Total 4 dialysis were performed for fluid management. The last 3 had o/p of (750ml, 750ml, 500ml) UF. This didn't impact Creatinine or Urea though by a lot though.

Recovery from Spesis (Day 3-6)

Fortunately, he started to recover from the infection. Procalcitonin and TLC level started to drop and over next 1 week, it got to normal. He was donated platelet (SDP); however, it had no impact.

Infection Reports

Blood Culture, Urine Culture, Atypical Infection, Dengue, Malaria, Typhoid reports came negative or sterile. We couldn't conclude what exact infection happened to him.

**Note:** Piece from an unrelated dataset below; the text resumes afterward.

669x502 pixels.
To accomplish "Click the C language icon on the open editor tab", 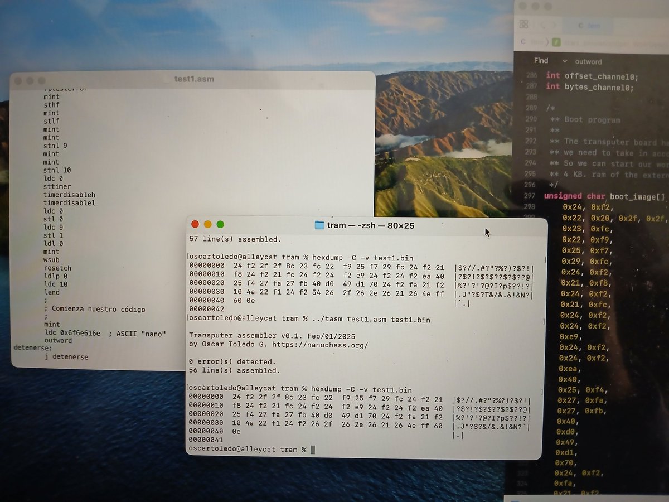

Post Recovery - AKI (Day 7 - 9)

Platelets also started to recover 10 days later, and urine increased 6-7 days post admission to 50ml per hour and then to 100 ml per hour and peaked around 200 ml per hour. However, Creatinine also kept increasing.

Dialysis for Toxin Management (Day 9 - 11)

10 days after initial admission, due to Creatinine and other KFT/RFT parameter being high, another dialysis was done with 0 ml UF. This brought Creatinine down by 30% to 7.5.

Next day, Creatinine again increased to 9.5 and one good morning at around 3 AM, dad felt a lot of thrust. He drank 1L of water in 1 hour. And that day, Creatinine started to decline.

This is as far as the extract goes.